(Collected data)
# # # #

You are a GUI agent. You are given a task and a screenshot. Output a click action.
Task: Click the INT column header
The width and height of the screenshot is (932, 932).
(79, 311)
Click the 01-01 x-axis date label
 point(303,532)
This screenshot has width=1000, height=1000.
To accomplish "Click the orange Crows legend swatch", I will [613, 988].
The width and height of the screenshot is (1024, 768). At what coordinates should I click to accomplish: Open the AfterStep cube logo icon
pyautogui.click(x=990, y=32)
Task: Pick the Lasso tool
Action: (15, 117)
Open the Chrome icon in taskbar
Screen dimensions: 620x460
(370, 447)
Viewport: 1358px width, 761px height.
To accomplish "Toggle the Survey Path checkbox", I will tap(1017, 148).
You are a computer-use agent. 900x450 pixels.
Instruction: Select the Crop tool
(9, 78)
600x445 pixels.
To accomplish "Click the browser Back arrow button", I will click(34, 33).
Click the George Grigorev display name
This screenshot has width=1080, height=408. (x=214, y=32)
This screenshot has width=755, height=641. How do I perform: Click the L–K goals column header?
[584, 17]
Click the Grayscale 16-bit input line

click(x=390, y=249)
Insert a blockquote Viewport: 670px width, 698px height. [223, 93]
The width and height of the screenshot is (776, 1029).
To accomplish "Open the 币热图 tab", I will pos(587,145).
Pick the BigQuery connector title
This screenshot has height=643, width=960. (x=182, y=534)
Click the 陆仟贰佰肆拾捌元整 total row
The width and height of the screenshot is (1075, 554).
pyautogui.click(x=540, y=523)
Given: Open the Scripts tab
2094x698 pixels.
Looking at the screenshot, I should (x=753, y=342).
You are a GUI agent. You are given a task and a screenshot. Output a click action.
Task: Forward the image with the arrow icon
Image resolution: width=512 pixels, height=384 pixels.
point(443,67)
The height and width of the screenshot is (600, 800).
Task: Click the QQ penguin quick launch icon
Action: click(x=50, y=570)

# # # #

▶ What the task requires
Pull out every line in the data above that has the word "will".

▶ Completed exercise
To accomplish "Click the orange Crows legend swatch", I will [613, 988].
To accomplish "Toggle the Survey Path checkbox", I will tap(1017, 148).
To accomplish "Click the browser Back arrow button", I will click(34, 33).
To accomplish "Open the 币热图 tab", I will pos(587,145).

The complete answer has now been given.